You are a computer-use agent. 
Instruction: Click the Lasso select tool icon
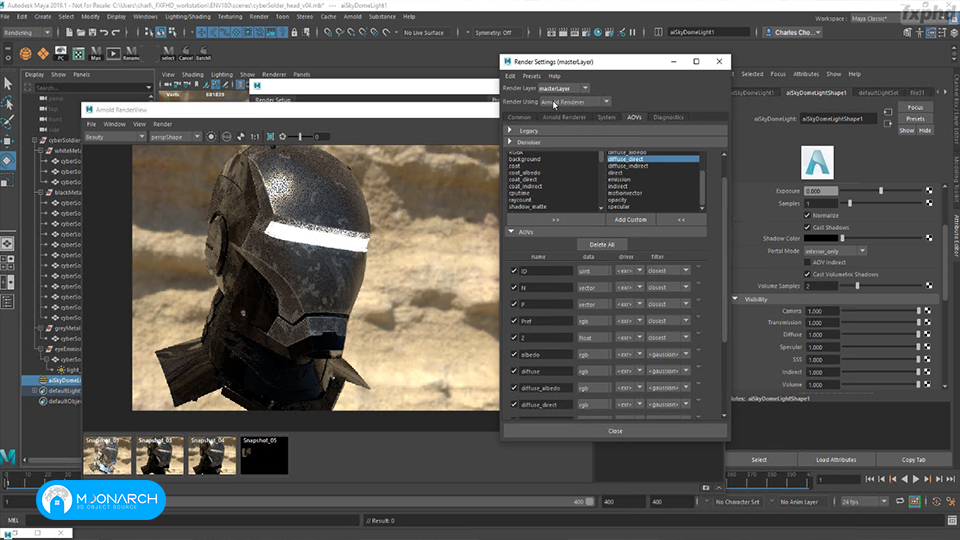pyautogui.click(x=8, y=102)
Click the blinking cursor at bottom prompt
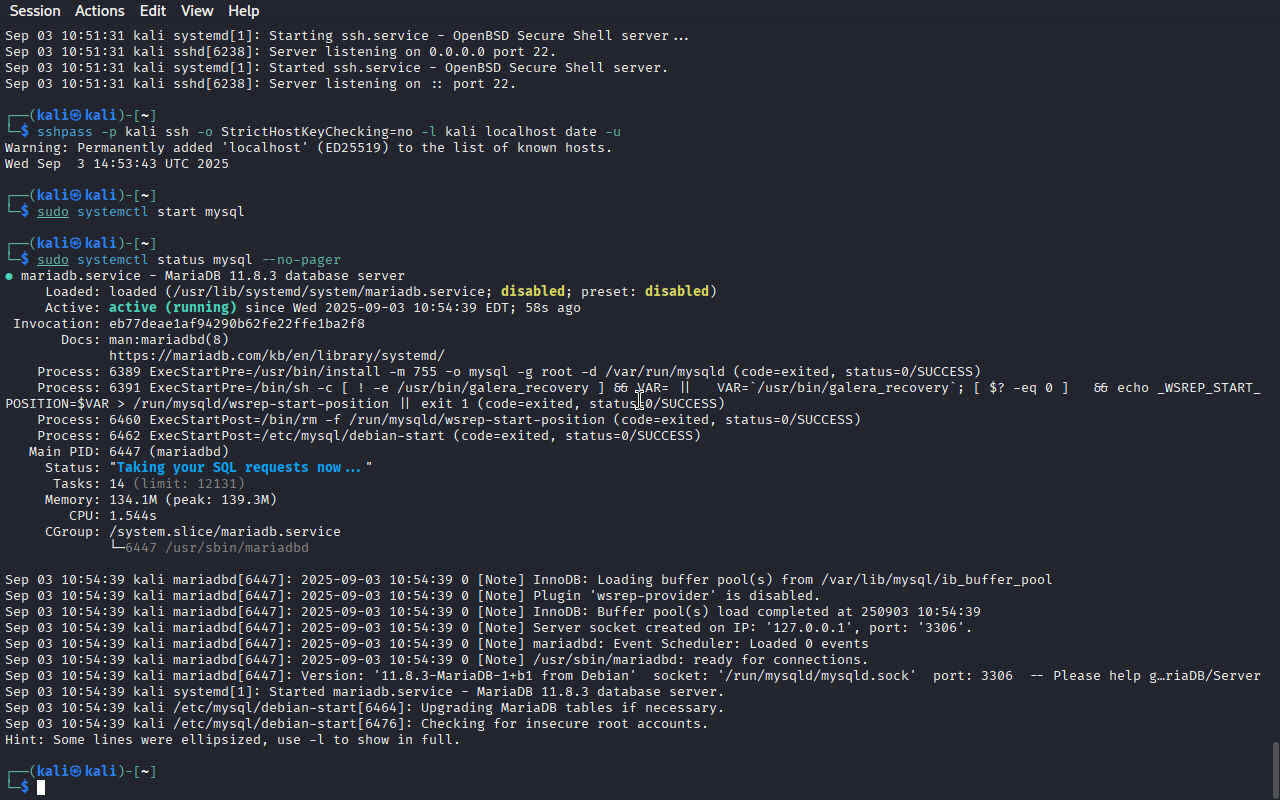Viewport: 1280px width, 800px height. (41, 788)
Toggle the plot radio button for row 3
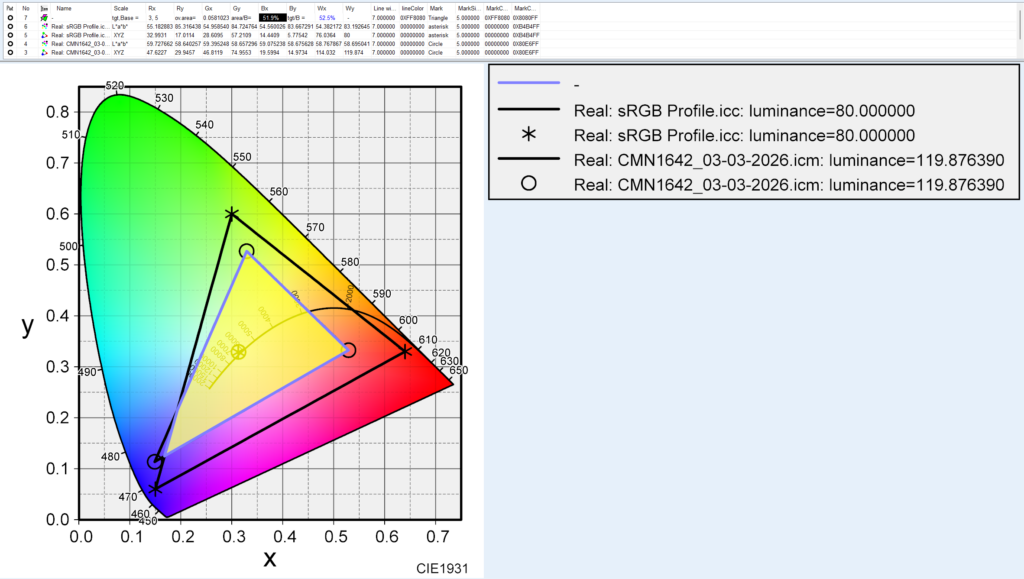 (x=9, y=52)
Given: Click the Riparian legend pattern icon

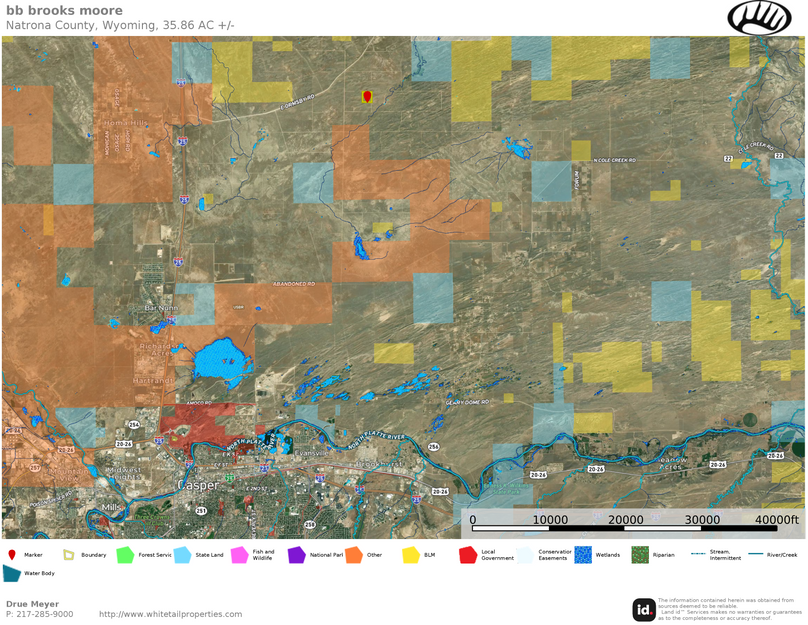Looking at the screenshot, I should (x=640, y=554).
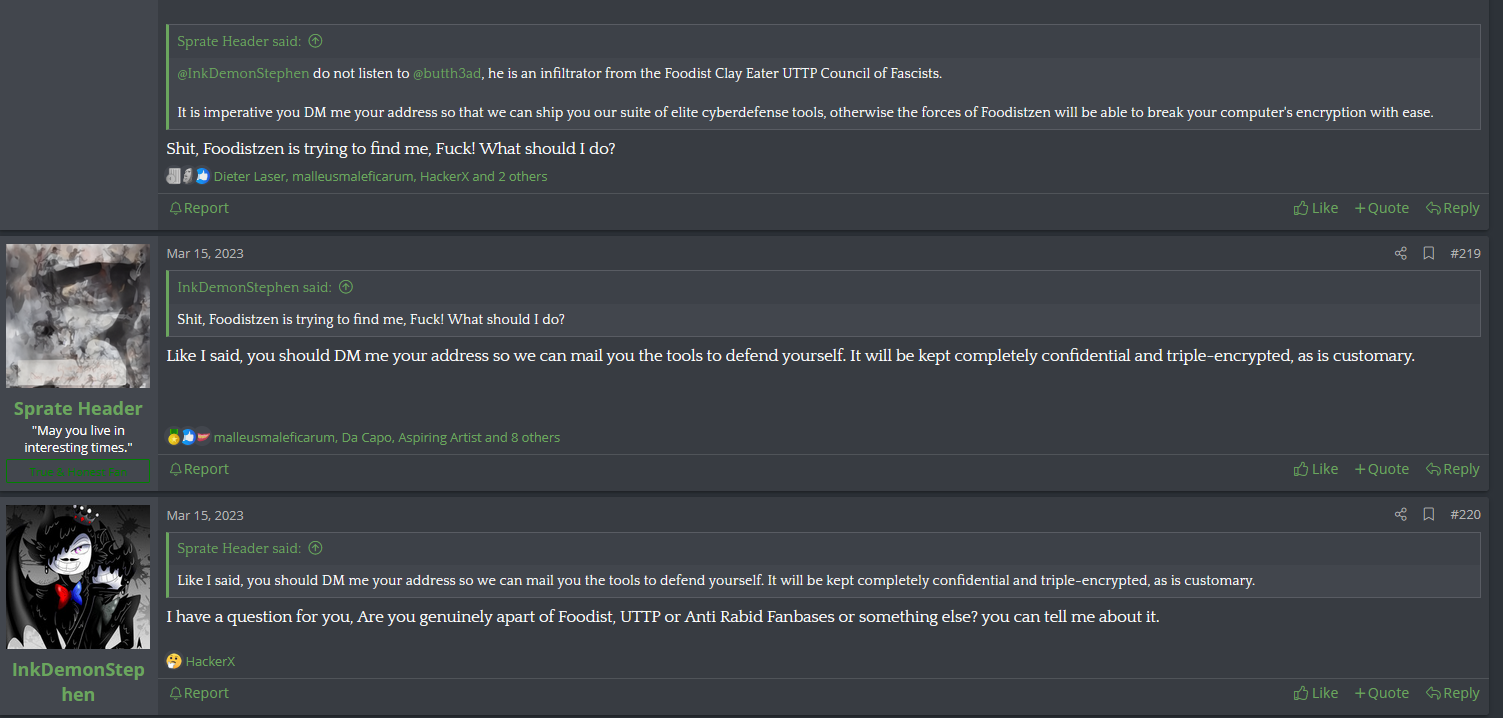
···
◆ Task instructions
Leave out the pictures and output everything else in the records exactly.

◆ Result below
You are a computer-use agent. 
Instruction: Click the Lasso select tool icon
pyautogui.click(x=8, y=102)
Click the blinking cursor at bottom prompt
Viewport: 1280px width, 800px height. (41, 788)
Toggle the plot radio button for row 3
 (x=9, y=52)
Given: Click the Riparian legend pattern icon

Looking at the screenshot, I should (x=640, y=554).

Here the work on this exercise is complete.